How do the Poplar roots and root exudates profiles change under nutrient deficiencies?
Plant Nutrition, Health, and Sustainable Agriculture
According to the United Nations report, the world’s population will increase by 2 billion persons in 2050 and so, the challenge for the next thirty years is to double the current rate of food production. In the context of global changes, it is essential to maintain the productivity of agroecosystems to mitigate the increase in atmospheric CO2 concentrations since photosynthesis is the main entry point for carbon (C) in ecosystems and it is often limited by the availability of minerals nutrients. Therefore, plant mineral nutrition is a key issue for atmospheric CO2 fixation. On the other hand, the arable land availability decreases due to climate change, and the nutrient’s availability is one of the most serious limitations to crop yields. Unfortunately, nutrient deficiency in food crops often translates into a nutrient deficiency in humans, and according to the World Health Organization, zinc (Zn) deficiency and iron (Fe) deficiency anemia affects around two billion people globally. Moreover, the targets of the 2nd and 15th UN sustainable development goals, Zero Hunger and Life on Land, encourage us to implement agricultural practices that increase productivity and production, help to maintain ecosystems, strengthen capacity for adaptation to climate change, and progressively, improve land and soil quality.
The European Comission has also implemented the European Green Deal that will improve the well-being and health of their citizens and future generations.
ExuNutriStress aims to contribute to Sustainable Agroforestry deeping on the effects of the combined nutritional deficiencies (N and Fe) In Poplar trees, in special in roots and roots exudates.
Why Poplar Trees?
Poplar trees have important values above and beyond wood or fiber production.

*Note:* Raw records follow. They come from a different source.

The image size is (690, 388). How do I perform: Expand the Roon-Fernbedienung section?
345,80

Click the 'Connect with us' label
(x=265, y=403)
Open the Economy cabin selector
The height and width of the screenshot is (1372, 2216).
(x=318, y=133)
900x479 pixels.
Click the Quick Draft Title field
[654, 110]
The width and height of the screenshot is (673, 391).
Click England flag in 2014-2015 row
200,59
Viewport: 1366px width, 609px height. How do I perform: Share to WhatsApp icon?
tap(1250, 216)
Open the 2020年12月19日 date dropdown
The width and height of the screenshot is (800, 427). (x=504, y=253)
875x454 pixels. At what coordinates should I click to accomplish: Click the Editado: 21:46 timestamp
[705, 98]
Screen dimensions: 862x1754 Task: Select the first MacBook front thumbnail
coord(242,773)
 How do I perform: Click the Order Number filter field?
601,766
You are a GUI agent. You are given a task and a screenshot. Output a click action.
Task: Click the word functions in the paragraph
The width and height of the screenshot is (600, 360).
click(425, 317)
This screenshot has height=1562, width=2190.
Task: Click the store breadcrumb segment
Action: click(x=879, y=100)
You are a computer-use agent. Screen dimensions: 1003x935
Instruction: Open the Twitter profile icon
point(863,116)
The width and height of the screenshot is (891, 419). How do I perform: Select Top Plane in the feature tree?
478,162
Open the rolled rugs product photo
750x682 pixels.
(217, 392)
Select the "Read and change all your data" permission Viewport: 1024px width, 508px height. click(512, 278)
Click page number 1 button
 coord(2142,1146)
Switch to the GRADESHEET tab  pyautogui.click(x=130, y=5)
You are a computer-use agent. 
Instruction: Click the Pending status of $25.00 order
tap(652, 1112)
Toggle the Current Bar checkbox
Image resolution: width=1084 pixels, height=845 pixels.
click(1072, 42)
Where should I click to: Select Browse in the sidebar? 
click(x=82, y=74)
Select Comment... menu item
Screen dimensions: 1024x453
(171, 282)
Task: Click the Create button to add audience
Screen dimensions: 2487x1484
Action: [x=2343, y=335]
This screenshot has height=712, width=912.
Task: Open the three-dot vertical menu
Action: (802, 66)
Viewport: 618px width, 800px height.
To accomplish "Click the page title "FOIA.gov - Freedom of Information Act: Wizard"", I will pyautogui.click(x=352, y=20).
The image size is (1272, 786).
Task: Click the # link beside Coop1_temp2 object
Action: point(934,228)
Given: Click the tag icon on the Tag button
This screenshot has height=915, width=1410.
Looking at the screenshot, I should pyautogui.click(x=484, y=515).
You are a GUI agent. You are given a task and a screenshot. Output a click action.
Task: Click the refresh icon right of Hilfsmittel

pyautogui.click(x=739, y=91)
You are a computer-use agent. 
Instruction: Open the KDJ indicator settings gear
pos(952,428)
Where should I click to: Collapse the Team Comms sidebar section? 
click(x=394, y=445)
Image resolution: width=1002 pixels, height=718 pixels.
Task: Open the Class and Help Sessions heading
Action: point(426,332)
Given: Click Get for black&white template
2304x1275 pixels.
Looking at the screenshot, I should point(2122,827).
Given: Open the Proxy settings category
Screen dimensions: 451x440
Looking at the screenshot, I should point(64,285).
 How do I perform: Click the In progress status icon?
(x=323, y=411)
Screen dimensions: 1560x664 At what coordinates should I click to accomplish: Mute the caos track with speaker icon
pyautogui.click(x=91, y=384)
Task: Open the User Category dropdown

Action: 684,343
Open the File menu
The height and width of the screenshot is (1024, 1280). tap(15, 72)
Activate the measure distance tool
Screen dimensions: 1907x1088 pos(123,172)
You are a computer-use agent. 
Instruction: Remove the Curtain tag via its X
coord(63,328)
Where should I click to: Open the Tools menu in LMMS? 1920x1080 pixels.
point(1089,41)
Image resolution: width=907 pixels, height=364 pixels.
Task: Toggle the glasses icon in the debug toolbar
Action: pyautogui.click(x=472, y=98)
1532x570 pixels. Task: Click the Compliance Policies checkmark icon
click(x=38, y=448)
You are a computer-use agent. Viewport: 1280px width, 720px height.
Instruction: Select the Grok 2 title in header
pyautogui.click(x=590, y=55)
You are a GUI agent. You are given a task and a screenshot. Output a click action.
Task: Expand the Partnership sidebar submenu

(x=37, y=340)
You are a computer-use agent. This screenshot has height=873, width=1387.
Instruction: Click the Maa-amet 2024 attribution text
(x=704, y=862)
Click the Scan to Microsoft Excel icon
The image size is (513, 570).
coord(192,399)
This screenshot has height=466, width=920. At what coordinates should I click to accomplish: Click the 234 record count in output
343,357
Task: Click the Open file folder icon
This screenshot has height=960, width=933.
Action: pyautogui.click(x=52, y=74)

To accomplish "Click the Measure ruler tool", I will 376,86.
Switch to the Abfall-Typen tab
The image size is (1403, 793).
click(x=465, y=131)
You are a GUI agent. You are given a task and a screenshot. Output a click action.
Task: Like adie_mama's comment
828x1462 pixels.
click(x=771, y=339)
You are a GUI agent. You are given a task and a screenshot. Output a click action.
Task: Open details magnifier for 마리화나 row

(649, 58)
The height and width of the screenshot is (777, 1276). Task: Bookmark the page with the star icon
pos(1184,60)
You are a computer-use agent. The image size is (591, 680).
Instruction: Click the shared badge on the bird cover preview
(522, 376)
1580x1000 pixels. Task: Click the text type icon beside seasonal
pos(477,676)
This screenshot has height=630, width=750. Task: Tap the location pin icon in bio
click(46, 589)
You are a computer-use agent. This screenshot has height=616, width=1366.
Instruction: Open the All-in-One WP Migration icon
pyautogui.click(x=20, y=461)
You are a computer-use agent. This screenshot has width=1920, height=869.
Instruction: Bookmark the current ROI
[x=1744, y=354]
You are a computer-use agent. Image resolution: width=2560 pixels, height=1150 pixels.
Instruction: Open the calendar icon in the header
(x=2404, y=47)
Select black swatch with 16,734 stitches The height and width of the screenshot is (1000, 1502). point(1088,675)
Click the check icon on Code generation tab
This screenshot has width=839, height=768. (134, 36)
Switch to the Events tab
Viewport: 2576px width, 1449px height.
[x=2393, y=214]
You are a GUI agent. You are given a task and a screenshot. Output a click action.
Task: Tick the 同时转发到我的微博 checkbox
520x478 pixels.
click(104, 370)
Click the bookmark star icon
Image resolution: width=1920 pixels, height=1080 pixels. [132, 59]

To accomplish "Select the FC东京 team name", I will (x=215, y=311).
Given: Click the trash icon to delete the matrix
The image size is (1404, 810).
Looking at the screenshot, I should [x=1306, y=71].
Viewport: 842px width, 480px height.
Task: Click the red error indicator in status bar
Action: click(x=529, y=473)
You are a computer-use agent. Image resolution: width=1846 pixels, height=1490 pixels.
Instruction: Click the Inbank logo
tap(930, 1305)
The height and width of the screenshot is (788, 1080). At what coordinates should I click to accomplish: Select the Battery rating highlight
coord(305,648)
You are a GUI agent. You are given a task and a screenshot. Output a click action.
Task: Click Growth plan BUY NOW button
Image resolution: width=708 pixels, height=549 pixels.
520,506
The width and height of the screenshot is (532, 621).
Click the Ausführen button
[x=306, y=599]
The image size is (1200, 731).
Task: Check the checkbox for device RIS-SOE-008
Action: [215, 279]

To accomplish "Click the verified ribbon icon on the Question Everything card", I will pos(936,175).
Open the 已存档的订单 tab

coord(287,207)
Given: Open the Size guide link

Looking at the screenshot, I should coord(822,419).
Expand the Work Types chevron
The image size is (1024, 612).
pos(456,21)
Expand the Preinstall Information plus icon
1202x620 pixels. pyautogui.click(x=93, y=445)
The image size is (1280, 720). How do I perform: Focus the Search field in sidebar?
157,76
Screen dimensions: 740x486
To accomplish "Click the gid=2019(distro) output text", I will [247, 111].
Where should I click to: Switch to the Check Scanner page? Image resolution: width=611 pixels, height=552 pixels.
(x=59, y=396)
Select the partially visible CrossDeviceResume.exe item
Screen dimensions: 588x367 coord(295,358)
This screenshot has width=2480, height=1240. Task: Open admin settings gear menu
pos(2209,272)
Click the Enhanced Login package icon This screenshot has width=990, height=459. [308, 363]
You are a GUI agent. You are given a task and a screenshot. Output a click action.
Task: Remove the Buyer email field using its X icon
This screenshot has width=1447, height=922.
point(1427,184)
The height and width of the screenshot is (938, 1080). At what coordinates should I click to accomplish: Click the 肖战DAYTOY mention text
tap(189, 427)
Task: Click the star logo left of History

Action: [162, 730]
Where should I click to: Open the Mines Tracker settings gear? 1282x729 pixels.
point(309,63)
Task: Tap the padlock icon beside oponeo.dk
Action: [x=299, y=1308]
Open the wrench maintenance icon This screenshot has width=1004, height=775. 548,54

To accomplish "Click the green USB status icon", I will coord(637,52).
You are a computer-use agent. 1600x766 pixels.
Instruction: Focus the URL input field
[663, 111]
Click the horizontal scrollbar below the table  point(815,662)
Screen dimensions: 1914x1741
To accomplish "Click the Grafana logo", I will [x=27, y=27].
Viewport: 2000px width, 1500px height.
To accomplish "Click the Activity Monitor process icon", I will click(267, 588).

They have been planted for centuries and there are reports dating back to early Chinese history and biblical times in the Middle East. Moreover, poplars are often planted for wind and snow protection of farmsteads and animals as well as to decrease soil and wind erosion.
Poplar, a model perennial plant, can be characterized as fast-growing, moisture-loving, and shade-intolerant medium to large trees with a short-life span. Poplar belong to the Salicaceae family, the genus Populus, that comprises 22 to 85 species of deciduous plants native to the Northern Hemisphere. Common names used for the different species include poplar, aspen and cottonwood. Black cottonwood (P. trichocarpa), Eastern cottonwood (P. deltoides) and quaking aspen (P. tremuloides) are natives to North America while European aspen (P. tremula), white poplar (P. alba) and the hybrid P. x canensces (=P. tremula x P. alba) are native to Europe.
The importance of cultivating poplar at a global scale is reflected by the abundance of information gathered over the last decade by the International Poplar Commission (statutory body within the FAO), which has specifically covered the subject in one of its working groups.
Why Roots Exudates?
In nature, plants release all the time many different chemical compounds in their surrounding environment, the rhizosphere. This secretion process is known as exudation, and it can be carried out by different organs, including leaves, shoots, or roots, which can secrete substances in solid, liquid, or gaseous forms to their surrounding environment. Plants growing in low-nutrient environments also employ root exudates in ways other than as symbiotic signals to soil microbes involved in nutrient procurement.
ExuNutriStress deeps on root exudates which is a mix of a wide variety of compounds, including primary metabolites as sugars, amino acids or organic acids and, specialized metabolites as flavonoids, alkaloids or terpenoids .
Both types of metabolites have multiple effects in soil: (i) to promote soil aggregation, (ii) to facilitate mineral nutrients absorption (iii) to generate inter and intra-plant signal exchange (iv) to feed the soil microbiome (v) to release of plant defense compounds (vi) to promote plant-microbial signal exchange
Why Nitrogen and Iron deficiency?
In the face of global changes, agroecosystem productivity is essential both for CO2 fixation and feeding the increasing population. However, plant growth is frequently limited by nutrient availability, and in the environment, plants are more often exposed to multiple than single nutrient deficiencies.
Nitrogen is a fundamental macronutrient that takes part in proteins, amino acids, chlorophyll, nucleic acids, nucleotides, and nucleosides. Nitrogen pollution level expected by 2050 is projected to be 150% higher than in 2010, with the agricultural sector accounting for 60% of this increase. So, it is therefore urgent to reduce this pollution by finding strategies to increase nitrogen use efficiency. Poplar trees have high demands for N due to their fast-growing capacities
Iron is an essential micronutrient for humans and plants. Iron chlorosis is a widespread agricultural problem occurring in about 30–50% of cultivated soils and is one of the major limiting factors of crop production in calcareous soils. More research is needed on poplar iron chlorosis since its mechanism has not been researched in depth yet.